Monday, August 06, 2007

In which the Loveless Cynic hates on America

not that I don't do this all the time. But I took my computer to Best Buy to get more RAM. In the process, my last name underwent a series of metamorphoses.

Let's say my name to start out with was, oh, Kawasaki. For some reason, my mother's account has her listed as Kasasaki. And by the time I got my computer two days later, the name on the folder with the RAM card in it read Kasakawa. Making it all but unrecognizable to me.

Perhaps this isn't such a big deal for most of you. But I'm oversensitive and irritable. I have a longish and somewhat difficult, somewhat ethnic last name, I should be used to this. But it still bothers me every time.

There are enough people in America with ethnic last names, we should be able to get them right.

7 comments:

Magniloquence said...

Oy. That's annoying. And your name is all phonetic-like and everything. I can't imagine there being anything in there to mess up. If nothing else, they should be able to sound it out....

I don't have that particular problem, just the one where people want to take my perfectly ordinary, geographic name and mix up the letters at the end. Let's call me "Kenya"... somehow, people always want to make it "Keyna" or "Keyan" or something like that, and then people can't figure out why I'm rolling my eyes at them because they should know this. I am a popular vacation spot. It shouldn't be that hard to remember.

Lizard said...

people want to transpose the letters of my name all the time. my mom has a hard time with her italian last name, too. at least it makes it easy to spot the telemarketers.l44

lovelesscynic said...

Mag, hee hee, a popular vacation spot. I like that.

Lizard, it is true though isn't it? An unusual name can be a blessing sometimes. Whenever someone on the phone mispronounces a name, I always feel tempted to shout "Hey Mom, it's some person who doesn't know us on the phone."

Thin Black Duke said...

I feel you. It's a matter of respect for me. Now I have the most Anglo name ever, so no one ever messes it up here in the States, but that look of dread that I see on a kid's face on the first day of class as I'm doing roll call and she expects me to call her "en-guy-en" always saddens me.

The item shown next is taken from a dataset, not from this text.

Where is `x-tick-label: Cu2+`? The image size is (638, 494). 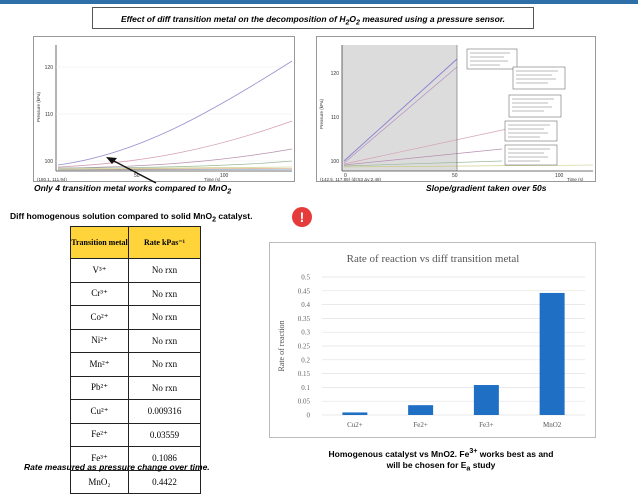 x-tick-label: Cu2+ is located at coordinates (355, 425).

I mean really, if you're unfamiliar with a name is it that hard to just ask how to spell or pronounce it?

Thin Black Duke said...

Heh, speaking of having the most Anglo name ever, it does make me chuckle when people that only know me by name (potential employers, for instance) meet me for the first time and are visibly shocked to find a Black man staring at them. I can just see them thinking, "Damnit, if you were named Tyrone or Malik, I would have known better than to call you in for an interview."

lovelesscynic said...

TBD, I think at this point, I wouldn't even mind if they could just spell it correctly. Pronunciation aside, you could just copy. I think my favorite is Kawaski, where I become vaguely Polish.

Your story about job interviews reminds me of a Japanese American one, where some people named Ohara make a reservation at a hotel, and when they get there the staff assumed they were O'Haras, and so are chagrined to discover that their guests aren't actually white.

Magniloquence said...

*snorts* Yeah. I can relate to a lot of those stories. People who haven't heard my name yet (like the people who call me at work) tend to do verbal doubletakes when they hear it or see me. I guess I don't sound dark enough for them.

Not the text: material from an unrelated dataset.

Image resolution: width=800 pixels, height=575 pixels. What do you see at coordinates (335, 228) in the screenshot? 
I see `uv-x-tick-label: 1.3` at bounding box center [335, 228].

My sister ... let's call her Tennessee ... finally just gave up and renamed herself "Lisa" for when she goes to Starbucks and stuff. She doesn't even try to get them to spell her name (which was, y'know, the name of a famous place, and a TV show or two, and at least one starlet ...). It's her middle name that really gives people fits.

That's what we call her by most of the time anyway, but I don't really expect anyone to get that that "soo" sound at the front of it is actually a "tsu." She looks Hispanic (or possibly Polynesian), so people don't really reach for the 'hey, your name must be Japanese' bag when they're trying to spell her name.